[Pixel coordinate grounding data]
◇ ◇ ◇ ◇ ◇ ◇ ◇
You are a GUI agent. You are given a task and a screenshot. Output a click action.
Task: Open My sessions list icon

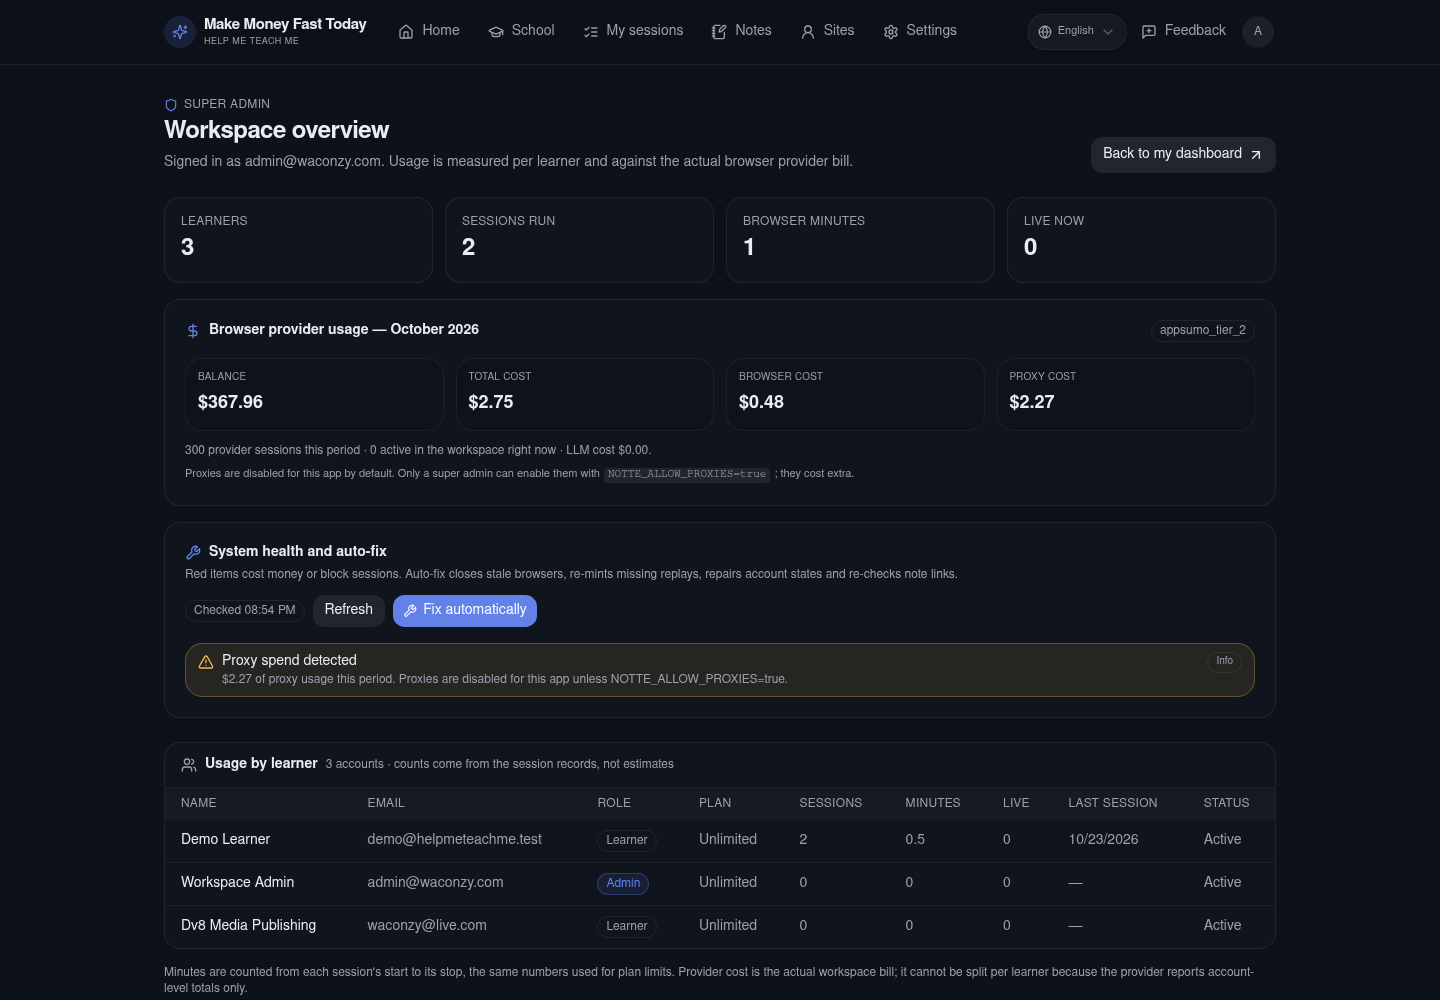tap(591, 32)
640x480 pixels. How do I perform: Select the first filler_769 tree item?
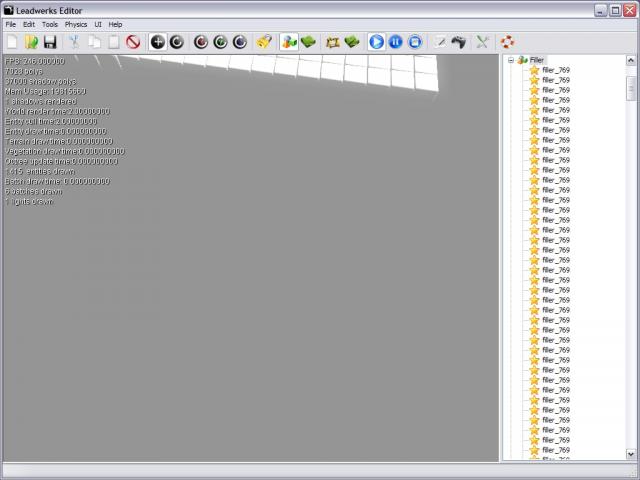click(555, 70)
◇ ◇ ◇ ◇ ◇ ◇ ◇
_Aim of the exercise:_
I would like you to retype exactly the lines running from the one containing "640x480 pixels. How" to the last line of the entries, both included, leaving all pictures out.

_Response:_
640x480 pixels. How do I perform: Select the first filler_769 tree item?
click(555, 70)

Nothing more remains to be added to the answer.